Confidence Queen Episode 10: Yi-Rang’s Power Move Explained — The Real Game Begins Now

Confidence Queen Episode 10 finally cashes in on Yoon Yi-rang’s long con: after years of hunting her kidnapper, Park Min-young’s grifter lures him into the open with a mysterious Yu Kang-il painting.
Confidence Queen finally pulled the mask off its boogeyman in Episode 10, and yeah, it is exactly the kind of reveal that makes you want to rewind the opening scene of the series. Yi-rang has been playing a long game, and the endgame just walked into an art gallery.
The setup: a painting, a gallery, and the guy she has been hunting
Park Min-young's Yoon Yi-rang has spent years conning, scheming, and chasing clues to find the man who abducted her.

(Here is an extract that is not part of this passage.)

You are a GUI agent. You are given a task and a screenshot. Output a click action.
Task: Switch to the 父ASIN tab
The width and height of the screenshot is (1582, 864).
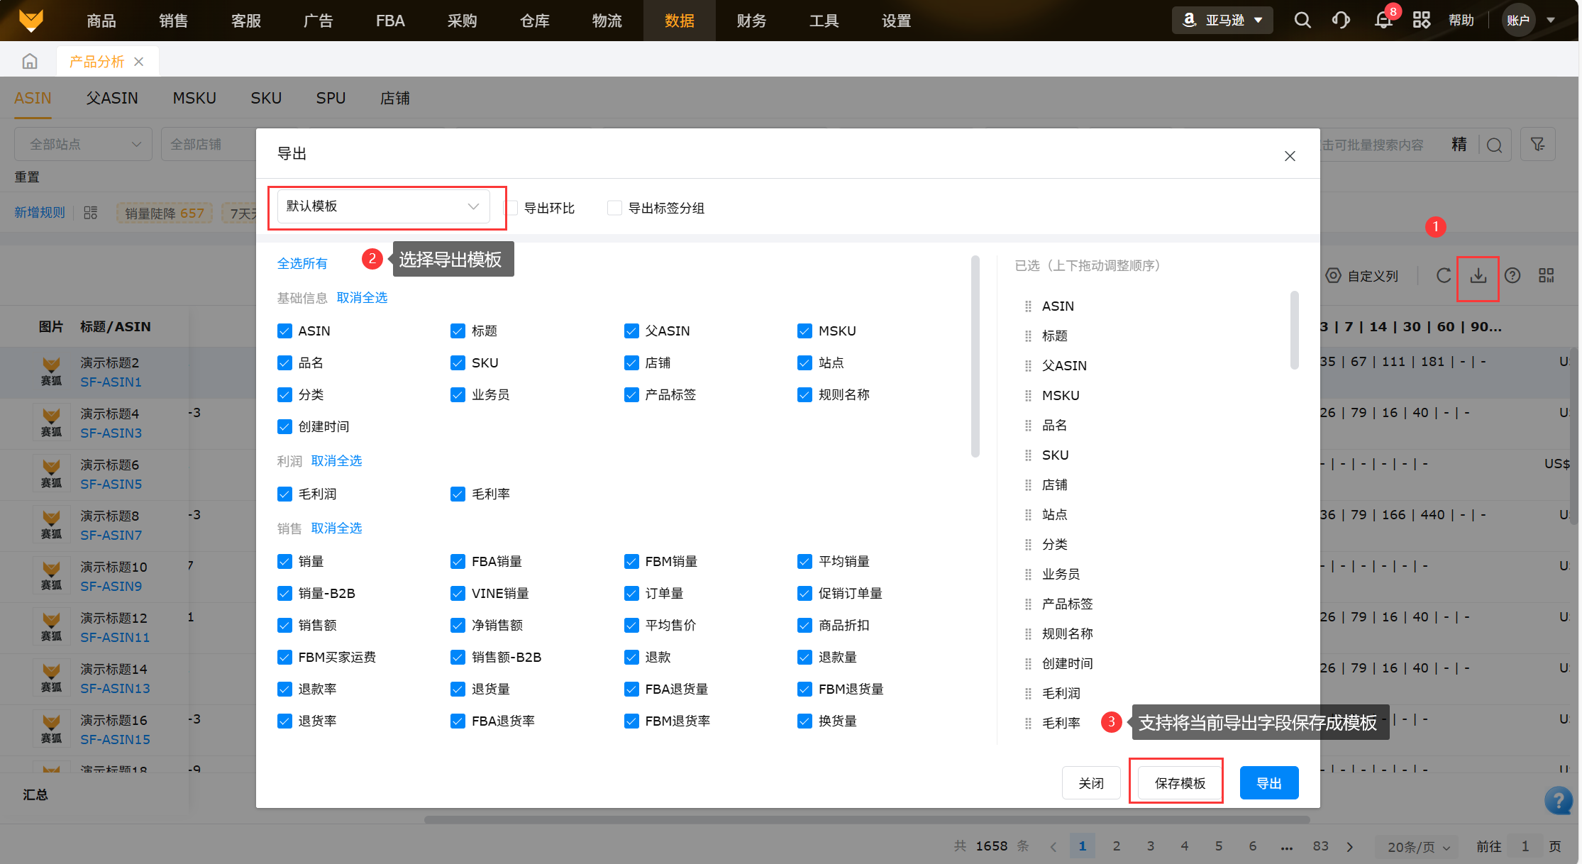(x=112, y=98)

She uses a very specific bait to smoke him out: a painting by Yu Kang-il, the same one she spotted in her kidnapper's lair. She knows he wants it. So she positions herself at an art gallery, and like clockwork, he shows up.
Enter Professor Kang Yo-seop, a respected architect with a sterling public image and a rotten core only Yi-rang recognizes. She quietly admits to herself that everything she has done was about finding this man. When she talks about the real game, that is her drawing a line in the sand: she is done running and ready to bring him down for what he did to her and to Gu-ho.
So, who exactly is Kang Yo-seop?
Kang is not just a professor. He is the CEO of Josef Architects and a headline-name architect with a new book, 'Plan Utopia.' In Episode 10 he is out on the lecture circuit promoting that book, which lays out his big idea for a city with no barriers, a place built on equality and brotherhood where everyone can be equally happy.
He frames it as the natural end point of a rough childhood: he grew up poor, watched his father abuse his mother, and his mother sometimes locked him in his room to keep him safe. That trauma becomes the anchor of his public philosophy. He studied in Germany, talks like a visionary, and sells himself as a guy obsessed with tearing down the structures that keep people out.
His go-to metaphor in the lecture: rich kids have 'doors' to open, poor kids have to climb 'fences' to get anywhere.
It plays well in a packed hall. But Yi-rang knows the version of Kang that does not hold a mic.
How we got here, without the confusion
- Kang grew up poor and did not have the grades for a government scholarship. To earn money, he tutored the daughter of a major corporation. That daughter was Yi-rang.
- He describes teaching her as difficult because she was mischievous, but he also claims the gig helped him save enough to study abroad and gave her a taste of the 'real world.' The way he says it hints at a warped mentality lurking under the mentor mask.
- What the show lays out so far: he manipulated Yi-rang with mind games and abducted her. When he apparently failed to shake money loose from her family, he pivoted and kidnapped Gu-ho, the child of an informant.
- Gu-ho's father had been awarded money for providing information. Kang likely exploited that by ransoming Gu-ho and siphoning off the reward cash. That is likely how he bankrolled his studies overseas while maintaining the image of a self-made, diligent prodigy.
- Cut to now: he is the polished architect-slash-author with a 'barrier-free city' pitch, and Yi-rang is done letting him hide behind it.
Where this is headed
The preview sets the table for a final showdown. Yi-rang and her crew are gearing up to take on Kang Yo-seop in the last two episodes. Expect turbulence. She is calling this the real game for a reason, and the target is not just a con or a payday. It is the man who abducted her.
Confidence Queen is streaming on Prime Video.